Repeat exactly the lines of the records below, starting at the line containing "Where should I" and ending at the line containing "Click the Resend Code link". Leave the pictures out.

# Record excerpts
++++
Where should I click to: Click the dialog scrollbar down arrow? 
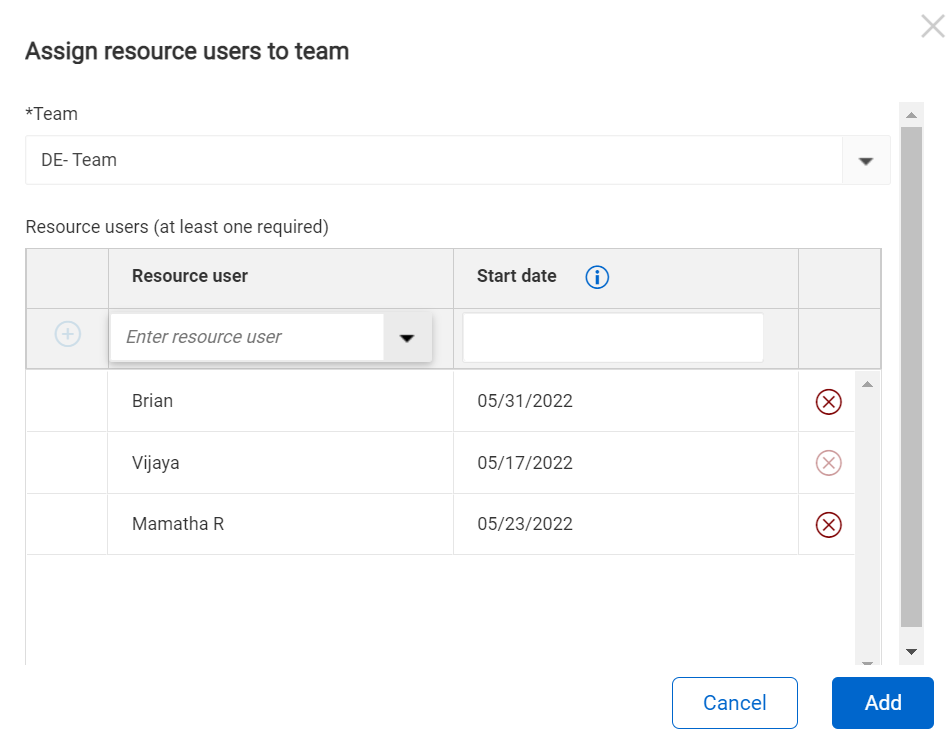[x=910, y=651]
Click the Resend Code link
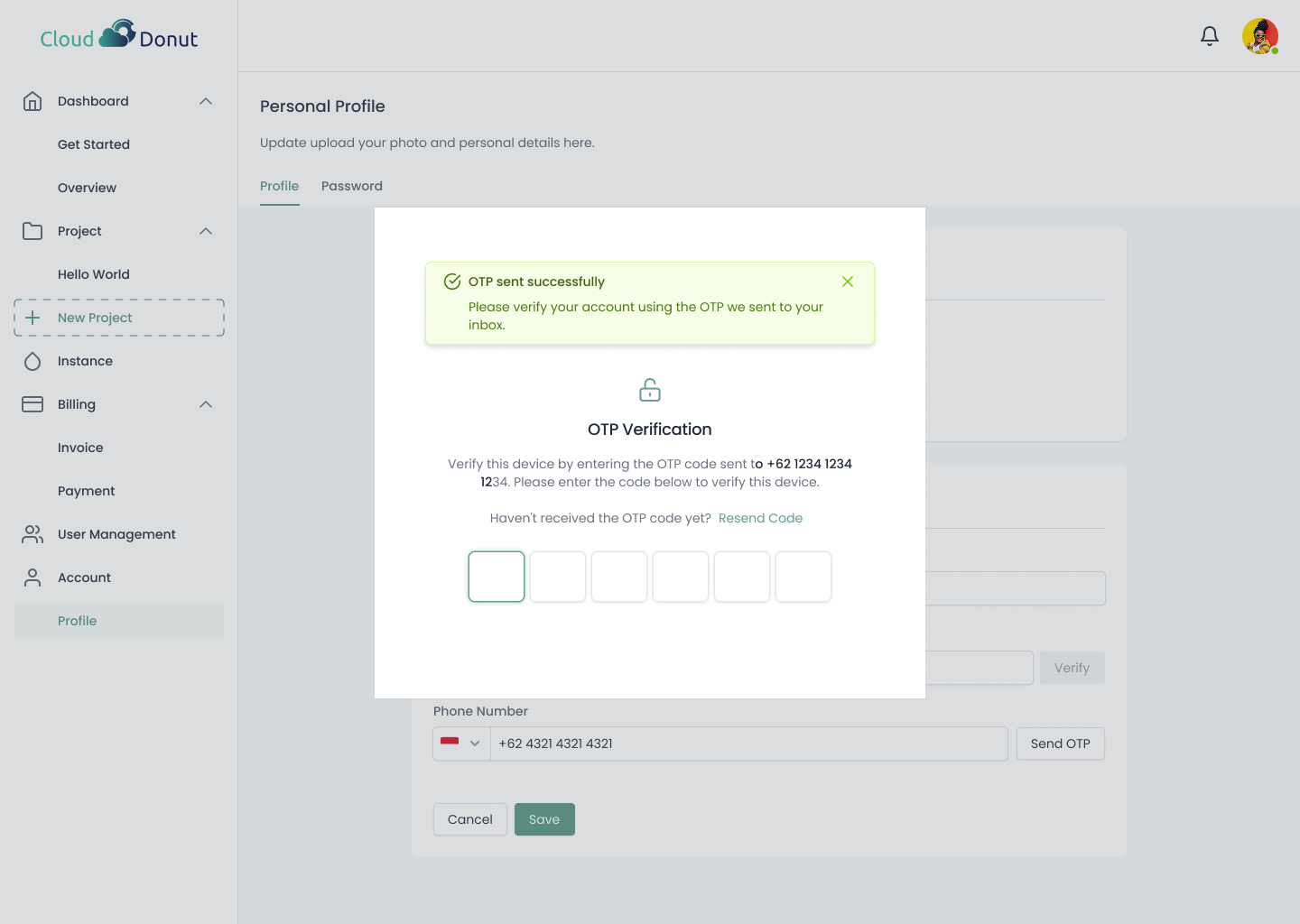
++++
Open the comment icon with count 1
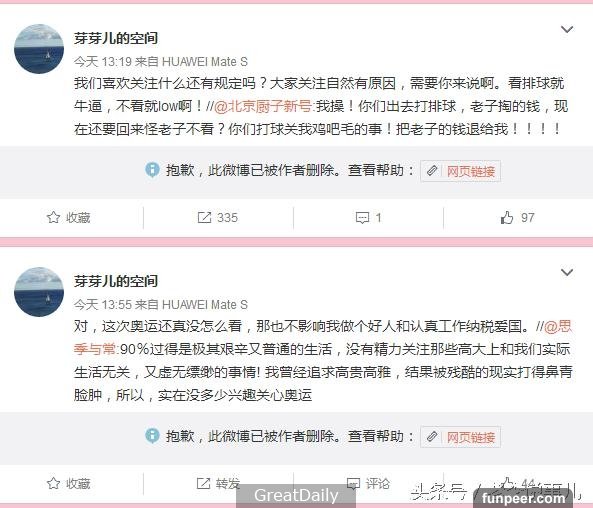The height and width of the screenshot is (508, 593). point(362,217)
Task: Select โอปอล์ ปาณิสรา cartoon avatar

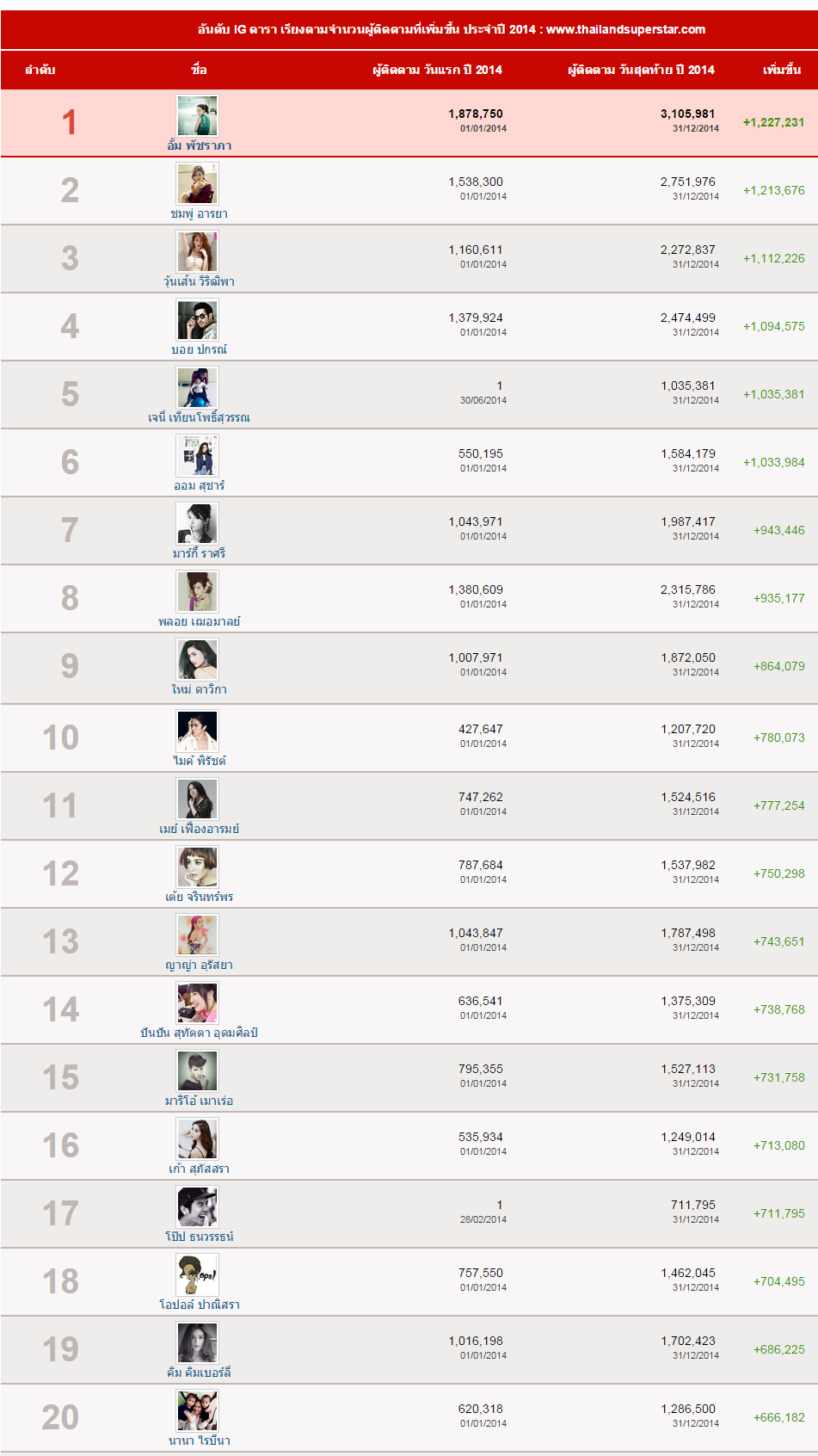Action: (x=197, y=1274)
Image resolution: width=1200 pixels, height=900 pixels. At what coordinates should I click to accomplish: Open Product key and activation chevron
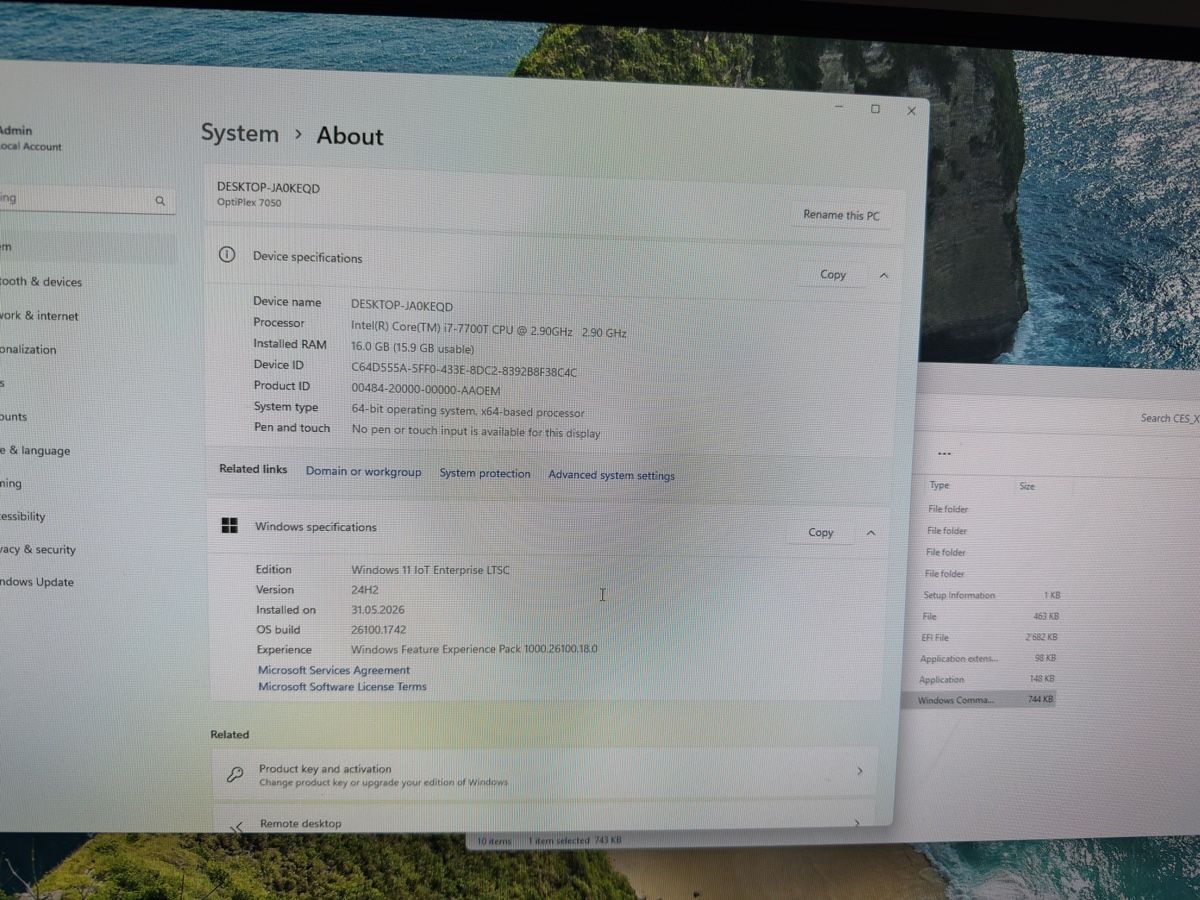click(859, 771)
++++
# Solution to this problem
Where should I click to: Click the dialog scrollbar down arrow? 
[x=910, y=651]
Click the Resend Code link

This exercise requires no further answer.